Exercise details:
From the entries below, give the number of lines where the word "input" occurs, and nothing else.

Collected data:

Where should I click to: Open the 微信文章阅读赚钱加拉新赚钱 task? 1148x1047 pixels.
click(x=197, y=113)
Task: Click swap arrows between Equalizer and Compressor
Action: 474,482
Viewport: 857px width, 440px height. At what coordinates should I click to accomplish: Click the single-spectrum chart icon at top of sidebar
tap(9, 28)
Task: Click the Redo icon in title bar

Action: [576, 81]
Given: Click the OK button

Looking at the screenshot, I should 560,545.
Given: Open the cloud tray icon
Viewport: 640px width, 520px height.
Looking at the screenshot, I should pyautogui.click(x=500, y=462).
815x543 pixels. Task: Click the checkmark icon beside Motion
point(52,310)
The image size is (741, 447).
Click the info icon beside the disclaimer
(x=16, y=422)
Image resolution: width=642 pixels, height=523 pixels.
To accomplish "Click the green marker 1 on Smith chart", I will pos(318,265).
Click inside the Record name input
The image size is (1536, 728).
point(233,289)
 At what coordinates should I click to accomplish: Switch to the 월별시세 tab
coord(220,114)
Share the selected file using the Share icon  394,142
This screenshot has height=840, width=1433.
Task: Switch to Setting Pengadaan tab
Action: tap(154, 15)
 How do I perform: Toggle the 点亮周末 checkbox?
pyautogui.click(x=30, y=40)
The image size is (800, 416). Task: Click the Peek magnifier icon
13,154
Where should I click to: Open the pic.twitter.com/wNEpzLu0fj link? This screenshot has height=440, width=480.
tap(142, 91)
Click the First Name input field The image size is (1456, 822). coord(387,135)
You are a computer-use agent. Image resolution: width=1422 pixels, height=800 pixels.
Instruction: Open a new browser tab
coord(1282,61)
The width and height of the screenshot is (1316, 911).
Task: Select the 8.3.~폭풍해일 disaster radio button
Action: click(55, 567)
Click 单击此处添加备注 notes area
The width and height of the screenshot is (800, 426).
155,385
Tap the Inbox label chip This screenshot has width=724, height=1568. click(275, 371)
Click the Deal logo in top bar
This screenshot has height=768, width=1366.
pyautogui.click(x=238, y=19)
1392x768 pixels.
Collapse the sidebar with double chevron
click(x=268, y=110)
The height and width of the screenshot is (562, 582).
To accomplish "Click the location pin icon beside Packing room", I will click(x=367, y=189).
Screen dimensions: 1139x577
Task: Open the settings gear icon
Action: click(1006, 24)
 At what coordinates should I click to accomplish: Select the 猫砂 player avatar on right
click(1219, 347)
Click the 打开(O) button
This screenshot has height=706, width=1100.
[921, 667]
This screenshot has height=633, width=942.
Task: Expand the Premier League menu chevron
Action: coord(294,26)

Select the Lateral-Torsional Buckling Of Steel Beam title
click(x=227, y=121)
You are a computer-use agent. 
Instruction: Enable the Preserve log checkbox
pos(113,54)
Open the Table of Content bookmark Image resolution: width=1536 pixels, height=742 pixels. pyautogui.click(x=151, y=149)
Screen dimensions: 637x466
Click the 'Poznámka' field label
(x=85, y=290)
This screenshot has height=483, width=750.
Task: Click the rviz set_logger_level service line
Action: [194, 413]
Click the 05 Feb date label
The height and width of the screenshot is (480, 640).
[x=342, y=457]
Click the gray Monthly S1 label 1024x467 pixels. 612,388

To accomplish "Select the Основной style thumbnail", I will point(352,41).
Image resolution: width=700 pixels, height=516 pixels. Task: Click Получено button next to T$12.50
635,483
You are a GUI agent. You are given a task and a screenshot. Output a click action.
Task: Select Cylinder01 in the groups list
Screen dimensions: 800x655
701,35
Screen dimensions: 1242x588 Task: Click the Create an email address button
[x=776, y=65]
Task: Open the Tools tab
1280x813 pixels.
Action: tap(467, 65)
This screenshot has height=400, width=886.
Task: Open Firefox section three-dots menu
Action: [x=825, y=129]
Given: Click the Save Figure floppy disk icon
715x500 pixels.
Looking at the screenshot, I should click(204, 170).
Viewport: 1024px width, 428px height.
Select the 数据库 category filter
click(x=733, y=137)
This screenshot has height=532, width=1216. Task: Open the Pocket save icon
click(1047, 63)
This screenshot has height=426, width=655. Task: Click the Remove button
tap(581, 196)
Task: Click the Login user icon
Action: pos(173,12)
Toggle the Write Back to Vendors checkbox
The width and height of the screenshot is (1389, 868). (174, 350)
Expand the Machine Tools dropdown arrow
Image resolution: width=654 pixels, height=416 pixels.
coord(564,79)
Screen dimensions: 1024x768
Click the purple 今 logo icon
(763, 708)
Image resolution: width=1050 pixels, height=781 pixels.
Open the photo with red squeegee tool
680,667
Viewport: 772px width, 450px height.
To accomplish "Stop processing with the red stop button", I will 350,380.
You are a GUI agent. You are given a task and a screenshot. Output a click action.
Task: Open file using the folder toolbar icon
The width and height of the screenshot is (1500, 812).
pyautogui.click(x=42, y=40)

Task result:
2